▸ **Task requirements**: Copy the entries below exactly. Images do not belong in the copy.

▸ **Data supplied**:
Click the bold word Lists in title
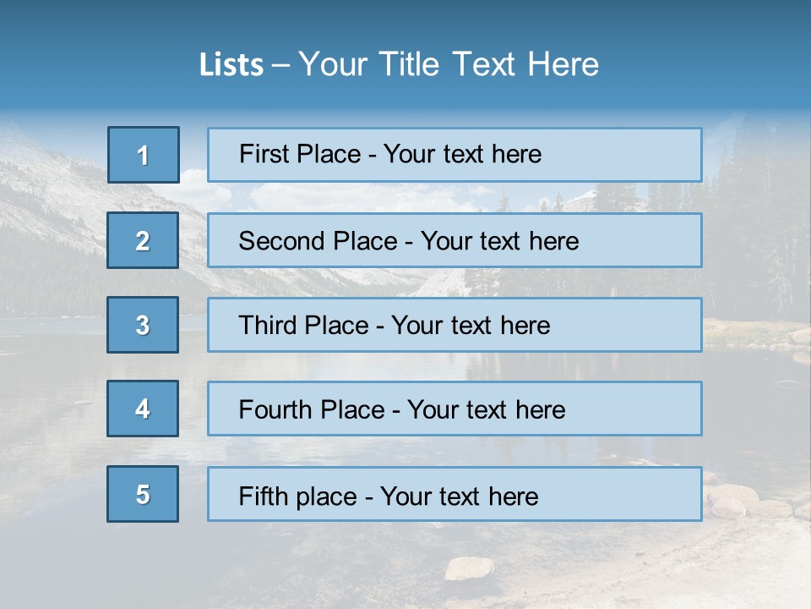 point(231,65)
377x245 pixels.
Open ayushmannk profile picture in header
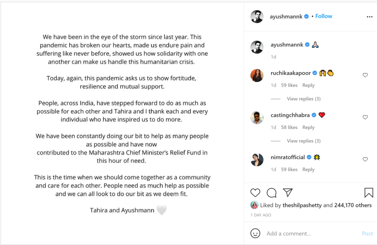pos(257,17)
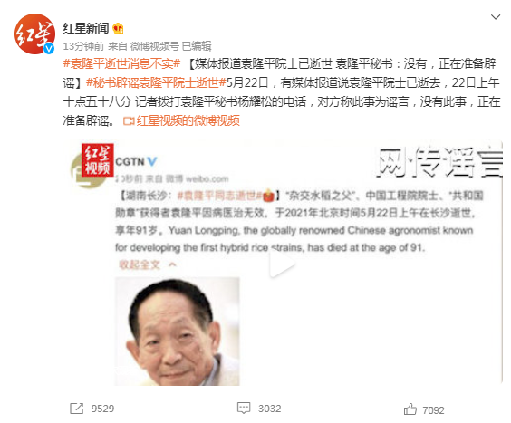Open the 红星新闻 account name link

coord(86,28)
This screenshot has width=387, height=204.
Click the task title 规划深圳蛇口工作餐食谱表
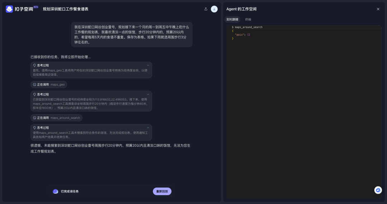coord(66,9)
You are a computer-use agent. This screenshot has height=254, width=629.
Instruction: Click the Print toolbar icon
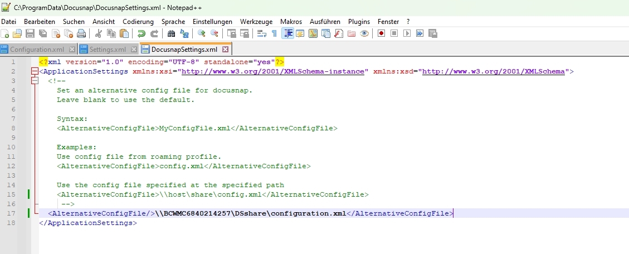click(82, 33)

▸ **Finished task**:
Click the bold word Lists in title
 point(231,65)
377x245 pixels.
Open ayushmannk profile picture in header
pos(257,17)
Open the 红星新闻 account name link

coord(86,28)
This screenshot has width=387, height=204.
Click the task title 规划深圳蛇口工作餐食谱表
coord(66,9)
You are a computer-use agent. This screenshot has height=254, width=629.
Instruction: Click the Print toolbar icon
click(82, 33)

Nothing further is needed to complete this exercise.